I'm rather tired. Instead of saying... I'm very angry say "I'm

pretty angry" Instead of saying I am very surprised say

I am quite surprised. Instead of saying.... Ronaldo is a very good

footballer. Say Ronaldo is farily good.

the differences between these 4 words we'll discuss in another video but do use them.

Tip number 5 is don't say thank you. well that's not quite true. but if someone give

you something or does a small favour for you native (British) English speakers might use another word.

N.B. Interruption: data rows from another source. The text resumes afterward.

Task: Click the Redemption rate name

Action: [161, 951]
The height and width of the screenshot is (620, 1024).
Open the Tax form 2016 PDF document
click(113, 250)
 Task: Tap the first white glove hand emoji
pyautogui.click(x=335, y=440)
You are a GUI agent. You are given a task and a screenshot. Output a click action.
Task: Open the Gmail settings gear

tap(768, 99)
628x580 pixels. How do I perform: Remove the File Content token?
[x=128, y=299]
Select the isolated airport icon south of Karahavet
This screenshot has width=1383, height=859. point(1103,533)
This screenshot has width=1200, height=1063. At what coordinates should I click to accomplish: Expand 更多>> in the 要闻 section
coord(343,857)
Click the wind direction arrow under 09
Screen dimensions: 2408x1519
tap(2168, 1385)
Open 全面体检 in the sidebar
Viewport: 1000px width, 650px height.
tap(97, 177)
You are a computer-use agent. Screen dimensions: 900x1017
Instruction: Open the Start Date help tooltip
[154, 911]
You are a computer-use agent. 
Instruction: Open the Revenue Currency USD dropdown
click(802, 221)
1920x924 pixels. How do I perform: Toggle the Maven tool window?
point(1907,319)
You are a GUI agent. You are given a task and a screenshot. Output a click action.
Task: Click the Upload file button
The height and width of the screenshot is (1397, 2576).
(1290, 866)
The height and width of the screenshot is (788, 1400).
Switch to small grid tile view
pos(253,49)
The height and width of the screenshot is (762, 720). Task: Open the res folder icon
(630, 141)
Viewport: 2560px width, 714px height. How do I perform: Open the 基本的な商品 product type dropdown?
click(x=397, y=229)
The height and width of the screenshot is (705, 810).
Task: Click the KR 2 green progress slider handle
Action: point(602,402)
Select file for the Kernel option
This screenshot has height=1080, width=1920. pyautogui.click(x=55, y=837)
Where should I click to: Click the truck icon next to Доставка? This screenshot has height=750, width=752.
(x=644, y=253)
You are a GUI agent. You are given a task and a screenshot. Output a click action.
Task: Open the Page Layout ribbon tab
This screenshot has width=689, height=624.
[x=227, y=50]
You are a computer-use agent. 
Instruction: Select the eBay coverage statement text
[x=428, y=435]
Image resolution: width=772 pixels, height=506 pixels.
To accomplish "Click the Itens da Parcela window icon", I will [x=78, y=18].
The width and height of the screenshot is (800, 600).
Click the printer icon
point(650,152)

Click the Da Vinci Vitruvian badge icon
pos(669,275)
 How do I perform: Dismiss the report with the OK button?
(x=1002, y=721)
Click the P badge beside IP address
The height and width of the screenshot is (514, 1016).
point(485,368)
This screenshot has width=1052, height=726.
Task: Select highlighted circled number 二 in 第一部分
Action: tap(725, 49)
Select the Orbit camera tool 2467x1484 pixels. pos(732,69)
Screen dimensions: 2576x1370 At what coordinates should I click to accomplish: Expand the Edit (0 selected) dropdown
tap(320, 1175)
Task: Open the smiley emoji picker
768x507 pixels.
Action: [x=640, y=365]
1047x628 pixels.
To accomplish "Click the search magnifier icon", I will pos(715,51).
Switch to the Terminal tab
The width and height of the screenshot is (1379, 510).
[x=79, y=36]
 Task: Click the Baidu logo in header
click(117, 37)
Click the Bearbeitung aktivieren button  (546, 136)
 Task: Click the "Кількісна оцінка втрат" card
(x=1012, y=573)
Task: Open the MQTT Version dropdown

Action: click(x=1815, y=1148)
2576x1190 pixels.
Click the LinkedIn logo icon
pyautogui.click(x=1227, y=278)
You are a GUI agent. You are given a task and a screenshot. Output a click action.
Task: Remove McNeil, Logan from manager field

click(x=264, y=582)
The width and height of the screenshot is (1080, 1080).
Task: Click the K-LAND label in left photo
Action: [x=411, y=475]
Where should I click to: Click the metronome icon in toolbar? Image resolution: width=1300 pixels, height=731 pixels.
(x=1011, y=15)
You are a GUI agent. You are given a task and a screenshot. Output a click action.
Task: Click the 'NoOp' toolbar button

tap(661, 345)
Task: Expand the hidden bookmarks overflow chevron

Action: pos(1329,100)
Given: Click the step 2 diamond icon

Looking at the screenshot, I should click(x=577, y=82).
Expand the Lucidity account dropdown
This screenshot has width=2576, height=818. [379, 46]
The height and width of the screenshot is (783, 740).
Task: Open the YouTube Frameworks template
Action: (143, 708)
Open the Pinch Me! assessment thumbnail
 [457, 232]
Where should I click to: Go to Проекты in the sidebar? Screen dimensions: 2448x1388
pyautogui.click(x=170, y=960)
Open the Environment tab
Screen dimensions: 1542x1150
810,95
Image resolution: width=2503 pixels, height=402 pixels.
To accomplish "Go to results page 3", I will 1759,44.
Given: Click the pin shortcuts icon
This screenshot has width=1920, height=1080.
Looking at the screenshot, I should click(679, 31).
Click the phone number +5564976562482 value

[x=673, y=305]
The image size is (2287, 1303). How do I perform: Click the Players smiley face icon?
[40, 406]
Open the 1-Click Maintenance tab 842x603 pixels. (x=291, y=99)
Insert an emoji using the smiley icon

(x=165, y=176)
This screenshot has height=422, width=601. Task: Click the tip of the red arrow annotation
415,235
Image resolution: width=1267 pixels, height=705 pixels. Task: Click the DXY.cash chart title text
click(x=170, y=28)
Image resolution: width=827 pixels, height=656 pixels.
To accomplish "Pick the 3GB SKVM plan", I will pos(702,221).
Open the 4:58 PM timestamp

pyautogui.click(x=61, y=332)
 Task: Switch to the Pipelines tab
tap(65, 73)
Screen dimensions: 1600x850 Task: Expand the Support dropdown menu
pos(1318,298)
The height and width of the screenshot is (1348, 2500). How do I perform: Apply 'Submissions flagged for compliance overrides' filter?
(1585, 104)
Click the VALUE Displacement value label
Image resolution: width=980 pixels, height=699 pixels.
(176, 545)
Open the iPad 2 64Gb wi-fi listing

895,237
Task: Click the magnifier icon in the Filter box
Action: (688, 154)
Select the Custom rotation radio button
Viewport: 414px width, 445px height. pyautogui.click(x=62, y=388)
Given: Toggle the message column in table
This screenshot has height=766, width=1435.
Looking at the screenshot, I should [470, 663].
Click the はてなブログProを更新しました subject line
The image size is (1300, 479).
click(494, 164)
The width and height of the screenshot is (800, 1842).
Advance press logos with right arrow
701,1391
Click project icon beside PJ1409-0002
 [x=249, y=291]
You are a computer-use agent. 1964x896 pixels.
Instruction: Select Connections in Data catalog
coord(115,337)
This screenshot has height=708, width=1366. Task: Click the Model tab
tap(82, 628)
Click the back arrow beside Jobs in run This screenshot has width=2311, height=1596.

In London we just say CHEERS. Sounds friendly Some people say TA. of course sometimes you

can say thank you if someone does you a big favour or saves your life then by all means

say thank you but if it's just a small act of kindness - someone holds a door open for

you then just say cheers.

And here's that bonus tip I promised you. If someone asks you "Do you speak English?"

What do you reply? Don't say "yes" or "ehh yes I do".

. You want to give the impression that the question

is so ridiculous, so absurd. that you won't even dignify that with a serious response.

The subtext is "why are you asking me this ***ing stupid question". Don't stand there

like a robot and say "Yes, I do" instead say something like "I get by,"...."I manage"....

"just a smattering". If you don't know what a smattering is then look it up.

By using one of these phrases you'll sound more confident

and people will believe you. It's also linked to the British love of understatement that

we talked about earlier. Ok there you are, I hope you found them useful and I'll just

say cheers and more English language videos coming soon.